• _EXERCISES TO COMPLETE_
a – In the passage on Maryland's mortuary transport law, which board must permit operators of mortuary transport services?
b – Please resume the passage on Maryland's mortuary transport law after its final sentence.

• _TEXT SHOWN_
Posted: May 30, 2014

Maryland recently adopted regulations to implement its enacted Mortuary Transport Services Law (Health Occupations Article Section 7-101 and 7-601-7-607, Annotated Code of Maryland), which, among other things, requires operators of mortuary transport services to be permitted by the Maryland State Board of Morticians and Funeral Directors.

The Maryland law also requires that mortuary transporters who are employed by a mortuary transport service be registered with the Maryland State Board of Morticians and Funeral Directors. It sets fees for permits, registration and other items, establishes a renewal process and reinstatement process, establishes requirements for transport equipment, and establishes procedures that must be followed for transporting human remains including, but not limited to, prohibiting various acts and setting vehicle standards.

This law covers independent transport companies that are hired by Maryland funeral directors for transport and removal of human remains. Licensed funeral directors in Maryland who work as a licensed establishment in Maryland are exempt from coverage under the Mortuary Transport Services law. The reason, apparently, is that licensed funeral directors who work as a state-licensed establishment are already subject to the Maryland Morticians Act. Under the Morticians Act, Maryland funeral establishments and equipment, including vehicles, are inspected and licensed funeral directors are subject to laws and regulations governing professional conduct.

It is the Maryland state board's interpretation, however, that a funeral home, located in another state, such as Pennsylvania, would be considered a transporter, under the Maryland Mortuary Transport Services Law and regulations, if it transports to or removes human remains from Maryland, either for its out-of-state funeral establishment or for other out-of-state funeral homes. It would not matter if the out of state funeral director also held a Maryland professional license. As a transporter, it must have its vehicle equipment inspected by Maryland Board of Morticians.

• _DATA PROVIDED_
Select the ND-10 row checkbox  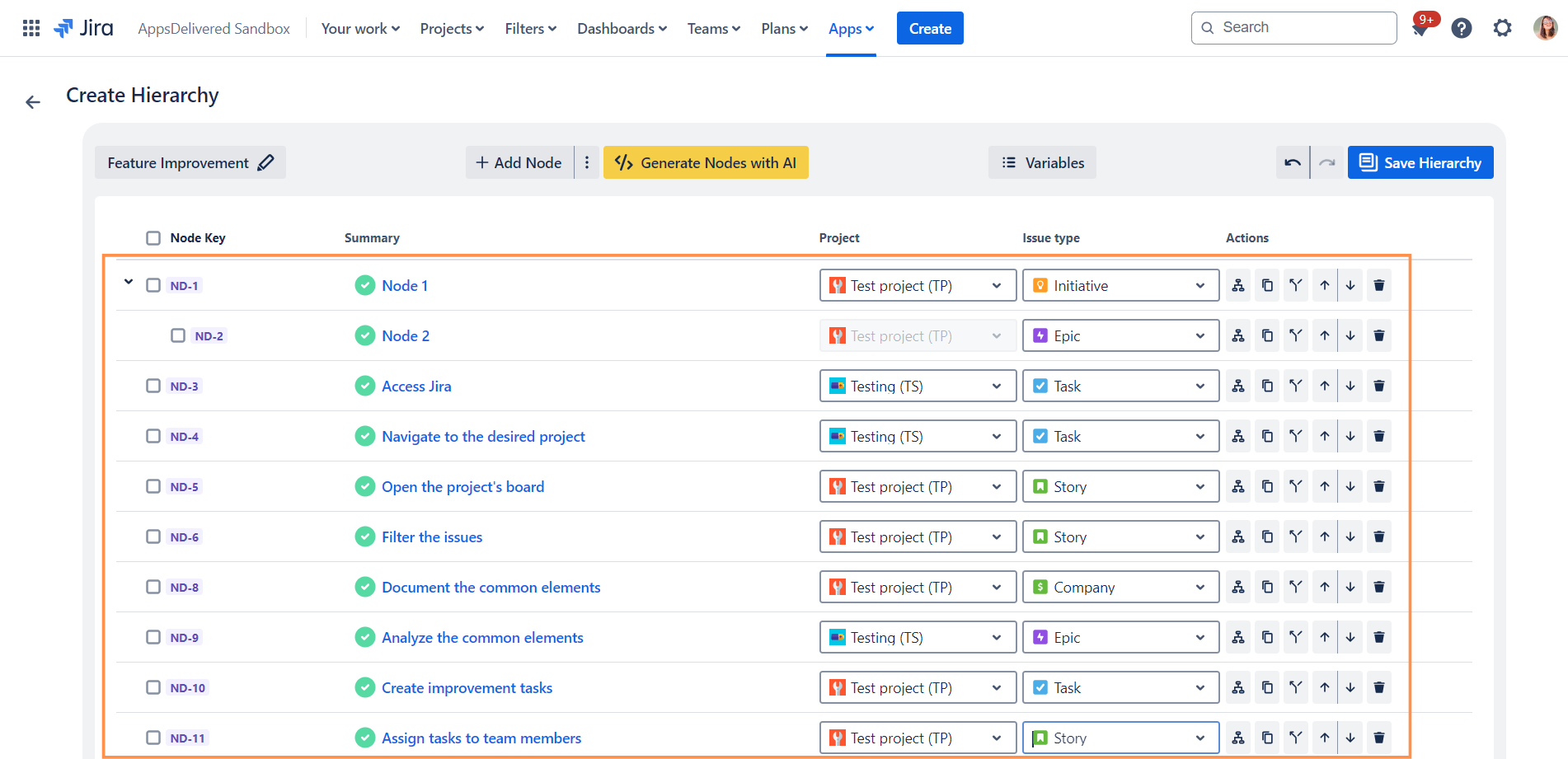click(153, 688)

• _THE REPLIES_
a – The Maryland State Board of Morticians and Funeral Directors.

b –
Florida law regulates mortuary removal services under Title XXXIII, Chapter 497.385(1) Removal Services and Refrigeration Services, The law limits the reach of both the law and the regulations by specifically applying them only to the licensure of removal services, refrigeration services and centralized embalming facilities operating independently of funeral establishments, direct disposal establishments and incinerator facilities.

There is no indication in the laws and regulations adopted under it by the Florida Board of Funeral, Cemetery and Consumer Services that a funeral home in another state would be considered a transporter if it transports to or removes human remains from Florida, either for its out-of-state funeral establishment or for other out-of-state funeral homes.

There has been an indication that some other states have either adopted laws and regulations similar to those in to Maryland's or are considering doing so. If that occurs, and that state adopts an interpretation similar to Maryland's, it could prove costly to funeral homes whose establishment is on the border with the enacting state. Such a law and interpretation would encourage retaliatory legislation by contiguous states and could potentially increase the cost and difficulty to transport funeral remains due to multi-state transporter compliance requirements.

NFDA, on behalf of its members, is monitoring this situation, both as to the enactment of transport services laws and regulations. State Associations are encouraged to be alert to legislation of this type and to advise the NFDA when such legislation is proposed.